Exercise requirements » Count the lines in the items below that contain the string "what", treating uppercase and lowercase as different. Reply with the number only.

[Target position records]
◇ ◇ ◇ ◇ ◇ ◇ ◇

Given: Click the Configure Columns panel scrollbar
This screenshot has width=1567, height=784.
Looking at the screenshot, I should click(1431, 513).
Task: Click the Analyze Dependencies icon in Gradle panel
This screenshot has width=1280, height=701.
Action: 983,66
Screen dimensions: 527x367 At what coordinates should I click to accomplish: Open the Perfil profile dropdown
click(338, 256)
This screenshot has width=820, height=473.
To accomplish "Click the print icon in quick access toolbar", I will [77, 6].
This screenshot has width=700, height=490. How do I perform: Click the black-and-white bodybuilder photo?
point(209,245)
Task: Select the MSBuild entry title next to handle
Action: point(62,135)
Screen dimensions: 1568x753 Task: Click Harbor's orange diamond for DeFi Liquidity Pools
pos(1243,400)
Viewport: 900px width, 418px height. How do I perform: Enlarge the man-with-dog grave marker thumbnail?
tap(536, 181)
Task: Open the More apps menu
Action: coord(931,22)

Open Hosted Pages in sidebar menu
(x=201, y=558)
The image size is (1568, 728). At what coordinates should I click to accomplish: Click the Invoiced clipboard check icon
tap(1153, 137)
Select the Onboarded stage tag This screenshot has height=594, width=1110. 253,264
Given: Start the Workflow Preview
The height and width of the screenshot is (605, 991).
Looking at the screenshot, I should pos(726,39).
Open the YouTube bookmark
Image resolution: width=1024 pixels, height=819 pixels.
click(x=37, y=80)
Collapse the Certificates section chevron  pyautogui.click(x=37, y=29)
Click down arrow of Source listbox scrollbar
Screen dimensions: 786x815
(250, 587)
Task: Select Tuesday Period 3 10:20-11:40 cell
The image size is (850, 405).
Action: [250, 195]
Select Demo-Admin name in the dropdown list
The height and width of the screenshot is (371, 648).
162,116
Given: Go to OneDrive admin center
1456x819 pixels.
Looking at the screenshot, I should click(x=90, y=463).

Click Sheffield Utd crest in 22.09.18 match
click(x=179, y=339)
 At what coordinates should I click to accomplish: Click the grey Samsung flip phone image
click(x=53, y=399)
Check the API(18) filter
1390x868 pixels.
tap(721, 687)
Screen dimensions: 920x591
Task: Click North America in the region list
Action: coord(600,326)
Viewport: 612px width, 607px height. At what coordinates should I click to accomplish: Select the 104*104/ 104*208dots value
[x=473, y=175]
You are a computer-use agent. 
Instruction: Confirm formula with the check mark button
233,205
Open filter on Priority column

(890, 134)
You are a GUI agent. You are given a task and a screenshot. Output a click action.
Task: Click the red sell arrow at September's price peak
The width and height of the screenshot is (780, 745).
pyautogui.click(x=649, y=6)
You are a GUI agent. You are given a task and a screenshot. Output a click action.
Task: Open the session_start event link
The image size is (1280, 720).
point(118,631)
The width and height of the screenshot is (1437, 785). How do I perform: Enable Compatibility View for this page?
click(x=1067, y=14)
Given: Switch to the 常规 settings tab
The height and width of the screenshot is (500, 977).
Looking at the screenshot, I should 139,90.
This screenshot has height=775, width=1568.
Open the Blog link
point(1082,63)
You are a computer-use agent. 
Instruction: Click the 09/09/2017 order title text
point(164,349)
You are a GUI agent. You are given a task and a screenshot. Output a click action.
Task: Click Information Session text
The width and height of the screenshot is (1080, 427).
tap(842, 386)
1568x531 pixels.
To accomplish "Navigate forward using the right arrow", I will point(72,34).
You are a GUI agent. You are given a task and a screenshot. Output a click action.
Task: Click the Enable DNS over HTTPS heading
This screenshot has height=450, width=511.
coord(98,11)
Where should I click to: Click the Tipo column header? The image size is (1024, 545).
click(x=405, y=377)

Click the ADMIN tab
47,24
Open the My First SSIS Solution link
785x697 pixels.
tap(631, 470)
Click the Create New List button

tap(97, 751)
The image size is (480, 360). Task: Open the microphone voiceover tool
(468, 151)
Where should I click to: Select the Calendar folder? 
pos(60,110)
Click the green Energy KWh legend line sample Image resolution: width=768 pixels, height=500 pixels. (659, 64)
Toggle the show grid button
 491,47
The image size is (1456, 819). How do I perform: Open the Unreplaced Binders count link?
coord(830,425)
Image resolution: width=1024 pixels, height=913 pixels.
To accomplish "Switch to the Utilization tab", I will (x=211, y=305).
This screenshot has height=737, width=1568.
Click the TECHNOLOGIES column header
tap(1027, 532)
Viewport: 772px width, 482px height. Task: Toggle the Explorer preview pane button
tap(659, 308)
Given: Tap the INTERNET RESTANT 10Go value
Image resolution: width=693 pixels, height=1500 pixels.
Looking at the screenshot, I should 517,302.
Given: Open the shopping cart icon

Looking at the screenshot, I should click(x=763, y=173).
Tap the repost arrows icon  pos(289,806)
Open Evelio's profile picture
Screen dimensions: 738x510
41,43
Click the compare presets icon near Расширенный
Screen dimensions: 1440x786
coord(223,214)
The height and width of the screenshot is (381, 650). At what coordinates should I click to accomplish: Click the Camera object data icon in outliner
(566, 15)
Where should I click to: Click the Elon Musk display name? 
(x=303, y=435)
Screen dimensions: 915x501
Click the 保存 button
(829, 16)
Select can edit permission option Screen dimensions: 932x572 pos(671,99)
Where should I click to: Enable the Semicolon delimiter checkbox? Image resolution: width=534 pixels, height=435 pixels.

◇ ◇ ◇ ◇ ◇ ◇ ◇

Exercise output » 5